Human-readable URLs: preferably hierarchical too?

In the now carried over question of readable URLs, I allowed myself to develop a small hobby horse:

When I come across URLs like http://www.example.com/product/123/subpage/456.html , I always think this is an attempt to create meaningful hierarchical URLs, which, however, are not completely hierarchical. I mean, you should be able to cut one level at a time. In the above example, the URL has two violations by this principle:

  • /product/123 is one piece of information, presented in two levels. This would be more correctly represented as /product:123 (or any other delimiter you like)
  • /subpage is most likely not an entity in itself (i.e. you cannot go up one level from 456.html , since http://www.example.com/product/123/subpage "nothing") .

Therefore, I consider the following more correct:

 http://www.example.com/product:123/456.html 

Here you can always move one level at a time:

  • http://www.example.com/product:123/456.html - Subpage
  • http://www.example.com/product:123 - Product Page
  • http://www.example.com/ - Root

Following the same philosophy, the following will make sense [and provide an additional link to the product list]:

 http://www.example.com/products/123/456.html 

Where:

  • http://www.example.com/products/123/456.html - Subpage
  • http://www.example.com/products/123 - Product Page
  • http://www.example.com/products - Product List
  • http://www.example.com/ - Root

My main motivation for this approach is that if each "path element" (limited by / ) is self-saved 1 you can always go to the "parent" simply by deleting the last URL element. This is what I (sometimes) do in my file explorer when I want to go to the parent directory. Following the same logic, the user (or search engine / crawler) can do the same. I think pretty smart.

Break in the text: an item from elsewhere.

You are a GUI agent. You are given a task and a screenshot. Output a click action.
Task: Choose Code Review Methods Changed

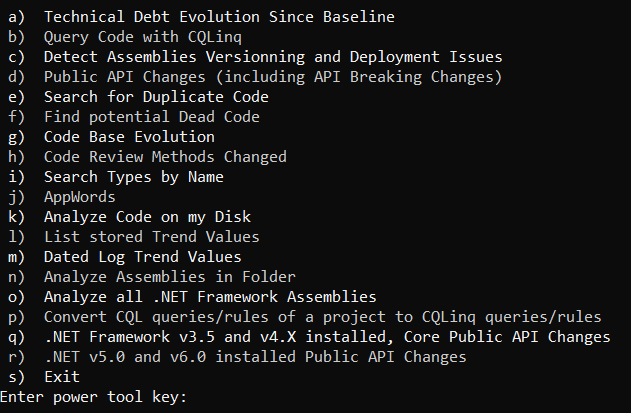tap(165, 156)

On the other hand (and this is an important bit of the question): Although I can never prevent a user from trying to access a URL that he himself has amputated, am I wrongly asserting (and honoring) that a search engine can do the same? Those. Is it reasonable to expect that no search engine (or indeed: Google) will attempt to access http://www.example.com/product/123/subpage (paragraph 2 above)? (Or am I really considering the human factor here?)

This is not a matter of personal preference. This is a technical question about what I can expect from a crawler / indexer, and to what extent I should consider manipulating non-human people when designing URLs.

In addition, the structural "depth" of http://www.example.com/product/123/subpage/456.html is 4, where http://www.example.com/products/123/456.html is only 3 According to rumors, this depth affects the ranking of the search engine. At least that's what they told me. (Now it’s obvious that SEO is not what I know best.) Is this (still?) True: does hierarchical depth (number of directories) affect search rankings?

So, is my “hunch” technically, or should I spend my time on something else?


Example: Running (almost) to the right
Good ol 'SO is almost right. Example: profiles, e.g. http://stackoverflow.com/users/52162 :

  • http://stackoverflow.com/users/52162 - Single Profile
  • http://stackoverflow.com/users - Member List
  • http://stackoverflow.com/ - Root

However, the canonical URL for the profile is actually http://stackoverflow.com/users/52162/jensgram , which seems redundant (the same endpoint, presented at two hierarchical levels). Alternative: http://stackoverflow.com/users/52162-jensgram (or any other delimiter sequentially used).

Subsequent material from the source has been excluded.